By Saket Sourav      27 November, 2025 03:19 PM      0 Comments
Kerala HC Rules Buyer Seller Transactions Not Mutual Open and Current Account Under Limitation Act

Kerala: The Kerala High Court has ruled that a simple buyer–seller transaction, where payments are made merely to discharge debt, does not constitute a mutual, open and current account under Article 1 of the Limitation Act, as there is no reciprocity of independent obligations creating mutual debts between the parties.

A Division Bench comprising Justice Sathish Ninan and Justice P. Krishna Kumar examined what constitutes a mutual, open and current account for limitation purposes, emphasizing that procedural law must serve justice rather than obstruct it.

The bench heard Regular First Appeals Nos. 198 and 375 of 2012 arising from a money suit filed by Tata Iron & Steel Co. Ltd. against Pattasseril Cement Marketing, a partnership firm, and its partners, claiming ₹80,74,224, including a principal amount of ₹47,29,420.99 and interest for unpaid goods supplied on credit.

The plaintiff company manufactured and sold iron and steel, while the first defendant partnership firm was its authorised dealer. According to the plaintiff, the defendants purchased goods on credit while maintaining an open, mutual and current account, with payment defaults since 1997. The last payment of ₹52,250 was made on 19.02.1998.

The trial court upheld the principal amount but declined interest as no agreement for interest payment was proved. Crucially, the trial court held that the suit fell within Article 1 of the Limitation Act governing mutual, open and current accounts.

The defendants challenged this on multiple grounds:

  1. the transaction was not a mutual, open and current account attracting Article 1;
  2. the plaint was barred by limitation;
  3. the plaintiff failed to prove the claim; and
  4. the second defendant was not a partner liable for the debt.

Justice Sathish Ninan, writing for the bench, first addressed whether Article 1 applied. The court noted that Article 1 provides a three-year limitation period for the balance due on a mutual, open and current account with reciprocal demands, computed from the close of the year in which the last admitted or proved item is entered.

The bench held: “To be an open, mutual and current account, there must be mutual dealings between the parties creating mutual debts or reciprocal demands. There should be two sets of independent transactions between the parties; the creditor in one will be the debtor in the other.”

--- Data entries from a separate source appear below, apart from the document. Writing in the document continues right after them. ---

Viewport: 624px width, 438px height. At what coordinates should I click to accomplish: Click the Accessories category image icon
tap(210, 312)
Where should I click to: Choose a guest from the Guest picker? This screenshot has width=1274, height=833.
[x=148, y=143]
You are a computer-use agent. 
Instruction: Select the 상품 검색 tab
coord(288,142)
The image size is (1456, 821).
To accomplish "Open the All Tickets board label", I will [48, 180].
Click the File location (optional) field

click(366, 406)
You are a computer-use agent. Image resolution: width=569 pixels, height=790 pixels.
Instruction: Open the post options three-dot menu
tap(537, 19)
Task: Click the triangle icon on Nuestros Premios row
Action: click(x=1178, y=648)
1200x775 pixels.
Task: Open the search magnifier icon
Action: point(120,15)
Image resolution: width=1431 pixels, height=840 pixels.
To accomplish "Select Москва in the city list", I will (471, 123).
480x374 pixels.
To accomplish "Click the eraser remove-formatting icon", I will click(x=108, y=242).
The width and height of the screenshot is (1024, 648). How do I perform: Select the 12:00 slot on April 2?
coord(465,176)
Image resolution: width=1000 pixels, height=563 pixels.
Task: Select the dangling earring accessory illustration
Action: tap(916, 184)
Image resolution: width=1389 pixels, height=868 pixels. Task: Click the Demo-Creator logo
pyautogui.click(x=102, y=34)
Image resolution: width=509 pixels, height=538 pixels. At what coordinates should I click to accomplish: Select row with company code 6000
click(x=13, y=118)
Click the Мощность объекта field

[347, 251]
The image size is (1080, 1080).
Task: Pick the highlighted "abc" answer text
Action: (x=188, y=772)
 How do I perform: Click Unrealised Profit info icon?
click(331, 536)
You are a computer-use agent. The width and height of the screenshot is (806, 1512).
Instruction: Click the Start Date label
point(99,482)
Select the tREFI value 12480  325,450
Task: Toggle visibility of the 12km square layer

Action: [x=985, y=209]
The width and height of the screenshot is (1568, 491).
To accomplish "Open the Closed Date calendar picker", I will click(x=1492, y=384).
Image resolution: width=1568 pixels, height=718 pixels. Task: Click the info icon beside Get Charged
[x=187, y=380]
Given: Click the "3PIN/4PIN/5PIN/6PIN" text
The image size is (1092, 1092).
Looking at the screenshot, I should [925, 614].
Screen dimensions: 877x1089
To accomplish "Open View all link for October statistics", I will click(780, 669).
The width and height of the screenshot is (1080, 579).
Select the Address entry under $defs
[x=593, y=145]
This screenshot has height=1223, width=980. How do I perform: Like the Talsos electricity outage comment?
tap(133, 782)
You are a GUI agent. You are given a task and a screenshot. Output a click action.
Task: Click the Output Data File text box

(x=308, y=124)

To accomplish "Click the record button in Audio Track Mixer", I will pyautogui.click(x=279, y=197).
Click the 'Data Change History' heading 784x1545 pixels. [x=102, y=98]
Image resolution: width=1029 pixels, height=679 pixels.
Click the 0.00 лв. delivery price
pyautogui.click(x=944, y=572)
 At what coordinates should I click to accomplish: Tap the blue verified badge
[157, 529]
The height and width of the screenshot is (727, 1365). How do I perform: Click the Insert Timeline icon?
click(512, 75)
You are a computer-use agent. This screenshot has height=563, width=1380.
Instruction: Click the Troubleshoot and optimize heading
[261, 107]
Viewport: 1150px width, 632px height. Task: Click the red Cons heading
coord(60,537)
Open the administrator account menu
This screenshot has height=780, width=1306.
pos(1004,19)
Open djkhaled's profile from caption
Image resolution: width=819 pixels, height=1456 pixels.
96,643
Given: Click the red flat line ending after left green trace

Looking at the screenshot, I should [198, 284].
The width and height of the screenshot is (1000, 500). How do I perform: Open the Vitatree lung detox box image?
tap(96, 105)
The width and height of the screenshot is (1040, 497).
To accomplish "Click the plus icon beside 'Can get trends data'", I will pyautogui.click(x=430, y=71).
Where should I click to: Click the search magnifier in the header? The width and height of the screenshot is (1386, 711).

Relying on the Supreme Court decision in Hindustan Forest Company v. Lal Chand, the court explained: “A transaction between a buyer and seller, wherein the buyer pays the price for the goods sold by the seller, is only a payment in discharge of the obligations under the contract. It does not create independent obligations on the parties.”

The bench cited Tea Financing Syndicate Ltd. v. Chandrakamal Bezbaruah from the Calcutta High Court: “The requirement of reciprocal demands involves transactions on each side creating independent obligations on the other, and not merely transactions which create obligations on one side, those on the other being merely complete or partial discharges of such obligations.”

The court further referenced Komu Haji Hysrose Haji v. Moosakutty Bava, where it was held that: “It is only when parties agree to bring together their items of debits and credits relating to their mutual dealings for a set-off against each other, that a mutual account comes into existence.”

Justice Ninan concluded: “In the present case, there is only a contract for sale of goods and payment for them. The payments made by the defendants go in reduction of their debt to the plaintiff. Hence, the appellants are right in contending that the suit is not based on a mutual, open and current account falling under Article 1 of the Limitation Act.”

With Article 1 ruled out, the bench examined limitation under Article 14 (suits for the price of goods sold and delivered – three years from the date of delivery). Since the plaint claim related to transactions from 1997 onwards and the suit was filed on 31.01.2000, it fell within limitation.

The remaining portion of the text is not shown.